-- What this task involves --
Please pick up the newsletter on AI's power problem below, which comes before the lines, and keep writing it from its final sentence.

# START OF Document extract

Highlights from AI's power problem

My key takeaways from the series I wrote for Quartz about AI's Power Problem.

An abstract image of weights

This week, Quartz published a series of articles that I spent the last two months researching and writing. The series, called AI’s Power Problem, includes a state of play, a toolkit of people, podcasts, papers and books to follow as well as deep dives into what AI ethicists do and the nature of power in algorithmic systems. The full series is available to Quartz members.

This week’s newsletter is a highlights reel with a few of my personal observations - I hope you can check out the full series.

1. There’s no such thing as unbiased AI

Getting rid of bias in AI is impossible. Bias is inherent in our world, it is an integral part of human experience. We need to get better at recognizing sources of bias before it is propagated at speed and at immense scale. The harm happens before we see it.

2. Bias propagates along existing seams of inequality

Unexpected consequences of AI are a key concern and they pop up all the time. But many of these consequences are able to be foreseen - it’s just that they can’t be anticipated by people who don’t understand existing prejudice. Common problems in AI come from inequities that are already well known; whether they are gender, race or other types of minority representation. The first question to ask is “what do we already know about bias in this context?”

3. There are some places we shouldn’t use AI

AI can be used everywhere, right? This is worth challenging. There are places where AI is a bad fit; where human systems of backup are fragile and easily biased. For example, before we use AI to ration access to scarce resources in human social systems, we may need to reform and repair those systems. A good example is pre-trial evaluation in the criminal justice system, where the practical realities of how judges use algorithmic recommendations appear to run counter to people’s constitutional rights.

4. AI can make discrimination acceptable

AI’s ability to see patterns in data and associate characteristics in non-intuitive ways can be used in online advertising in a practice called “affinity profiling.” Affinity profiling uses personal characteristics and behavior traits rather than self-identified features such as gender or race. But because a person’s affinities are more opaque and less obvious, yet still correlate strongly with characteristics such as race, discrimination can hide in plain sight. This is an ethically dubious and legal grey area and is called “friction-free racism” by scholar and teacher Chris Gilliard.

5. Fairness isn’t free

AI optimizes for one thing - whether it’s profit or clicks or whatever. It won’t be fair unless it’s told to be. Sacrificing predictive power for fairness can be very expensive. But ignoring fairness is also expensive; mainly with reputation and harm to users. AI ethics needs to be driven from the top, which means that leaders need to understand why AI is different. Leaders need to guide people as they translate company values into practical standards.

6. Design is the future

AI design is different. In the age of AI, striving for “good design” means doing more work up front to define intent, anticipate consequences, map power and ensure explanations, justifications and accountabilities are sound. Before AI, a designer’s most valuable resource was glass or steel or plastic but now, it’s human behavior. AI acts in the real world and influences behavior beyond the initial product release, which means designers cannot escape that they are now responsible for the consequences of the use of technology. More diversity and inclusion can provide more design material and more meaningful evaluation of AI. Everyone is an AI designer now.

# END OF Document extract
# START OF Available data

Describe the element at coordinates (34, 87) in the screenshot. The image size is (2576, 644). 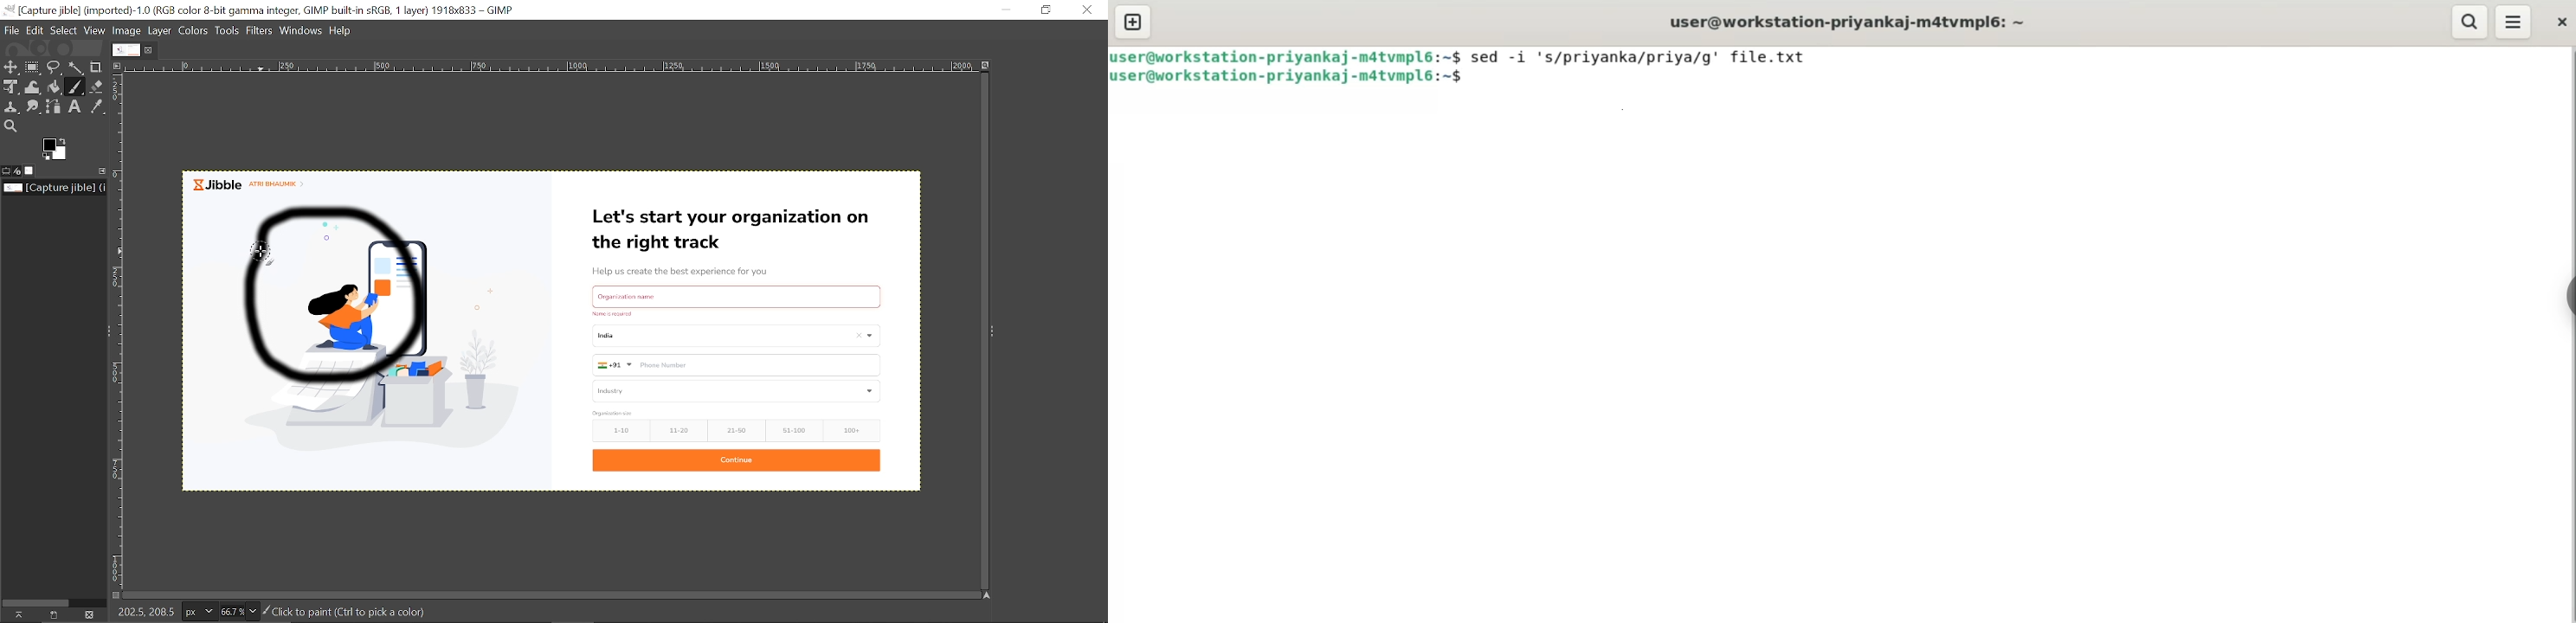
I see `Wrap transformation` at that location.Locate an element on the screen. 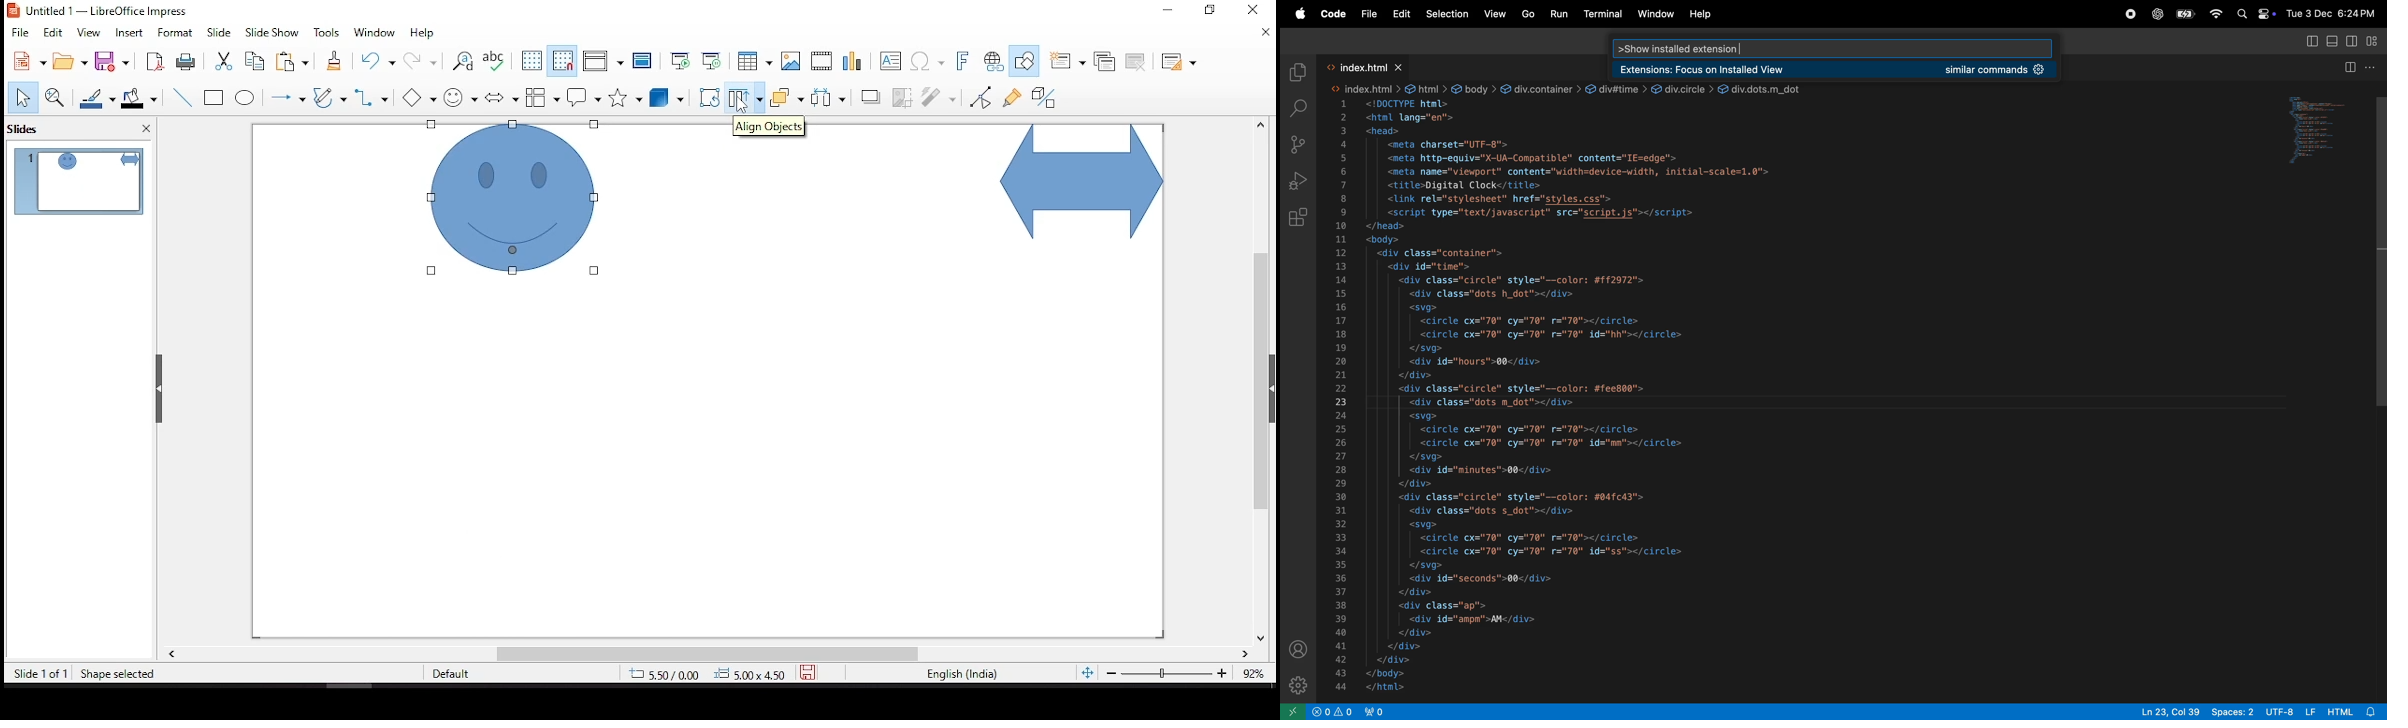 The image size is (2408, 728). image is located at coordinates (791, 61).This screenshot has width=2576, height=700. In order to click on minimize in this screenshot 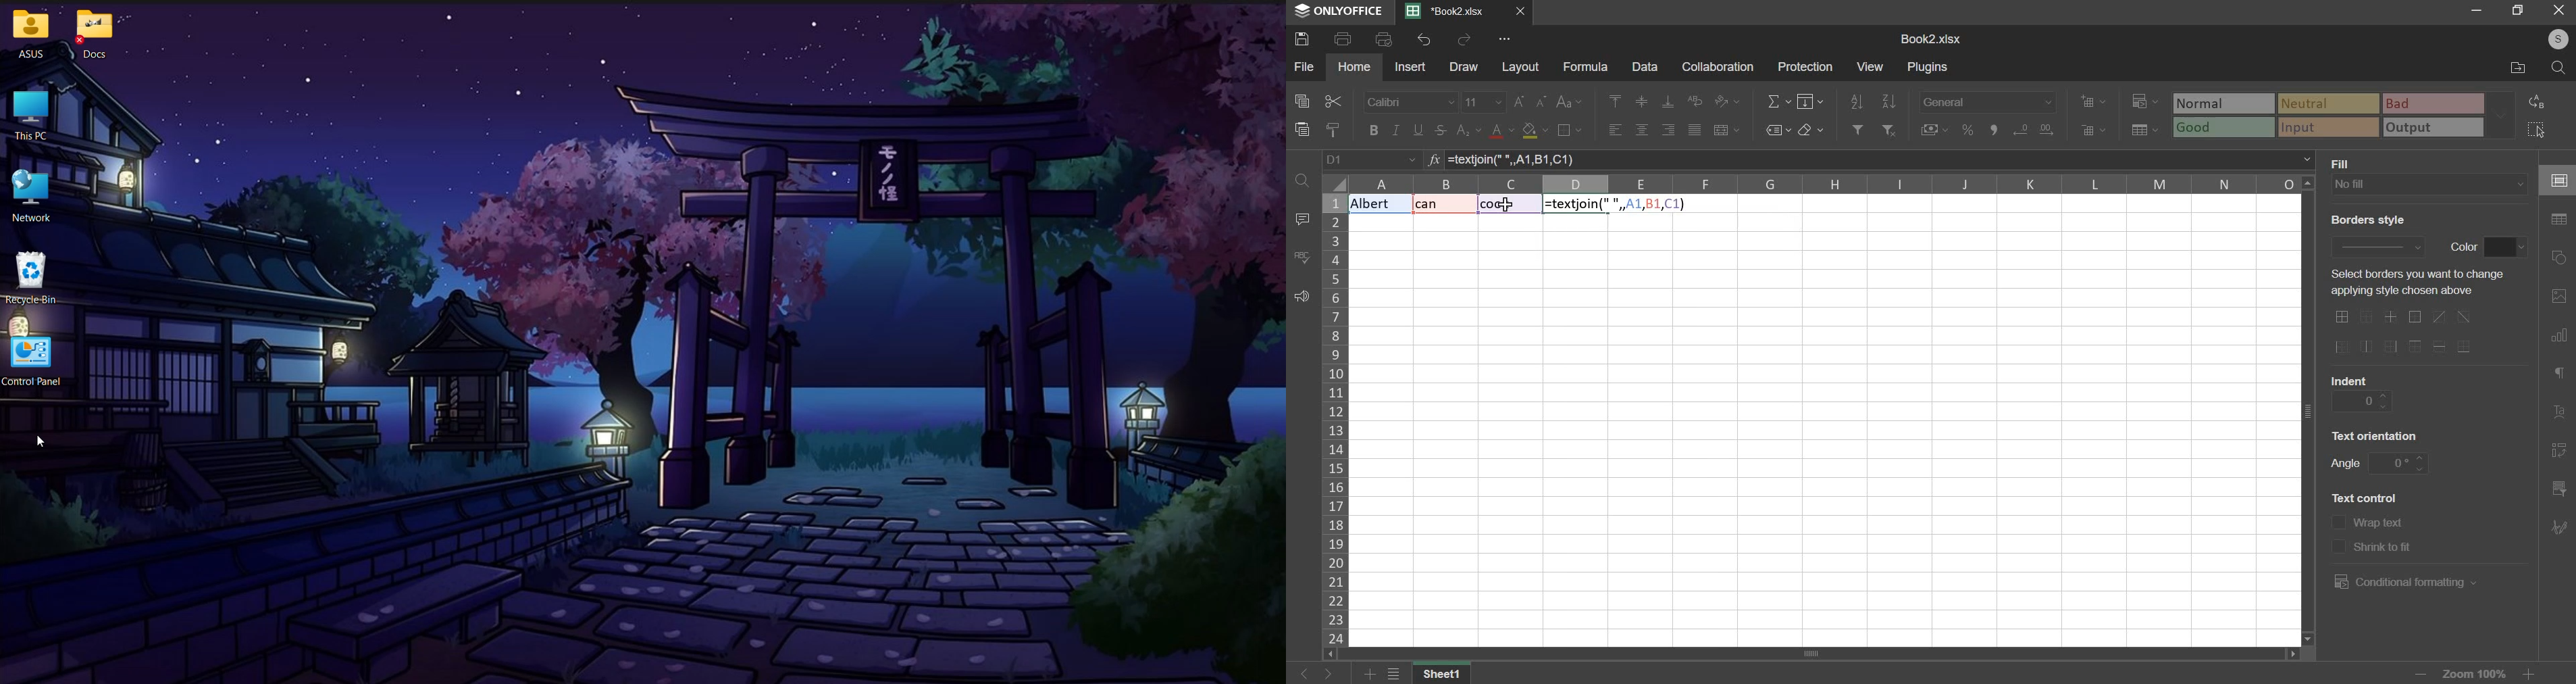, I will do `click(2473, 11)`.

# END OF Available data

-- The response --
7. AI needs to think a bit more like us

Humans are very good at thinking about thinking. We can think about strategies for cognition and problem solving. We can reason about our thought processes and come up with ways to solve problems. We are good at reasoning about black boxes - just look at how we think about other people all the time. This is why mental models are so important in AI design - it’s vital to understand how a human will reason about what a machine is doing and how it makes decisions. AI can work better for humans if it too can apply reason to its thinking.

8. It takes time to learn how to avoid the Black Mirror

It takes time to learn how to deal with new technologies. Researchers and lawyers who step in and work pro-bono for people harmed by algorithmic systems are at the front lines of the fight. Today this is a question of social justice systems but unfairness and power imbalance in AI systems goes beyond social justice. As a society we must deal with issues of AI injustice in social and government systems or risk a backlash which may deprive communities of its benefits. The lessons from groups such as AINow apply to all AI applications.

9. Bias is a consequence of being human

One of the reasons that humans have such incredible general intelligence is because we evolved our cognition under serious resource constraints. Our brains are energy efficient but do not have unlimited compute power. We have limited time; our life spans are just not that long. We have limited space inside our skulls. Bias is an outcome of the constraints we are under.

10. Bias in AI will force us to face it in ourselves

AI can reveal our biases in ways that force us out of denial and engage us in deeper reflection and conversation. The people with the “problem” are rarely the ones who get to design or have a say over the use of AI; they are the ones that are usually the decision subjects rather than the decision makers. AI design should include power mapping so that people understand how power is instantiated in AI and then design an ethical response. Our societies are not static and biases are progressively revealed. AI can play a role in progressing our societies, but are we ready?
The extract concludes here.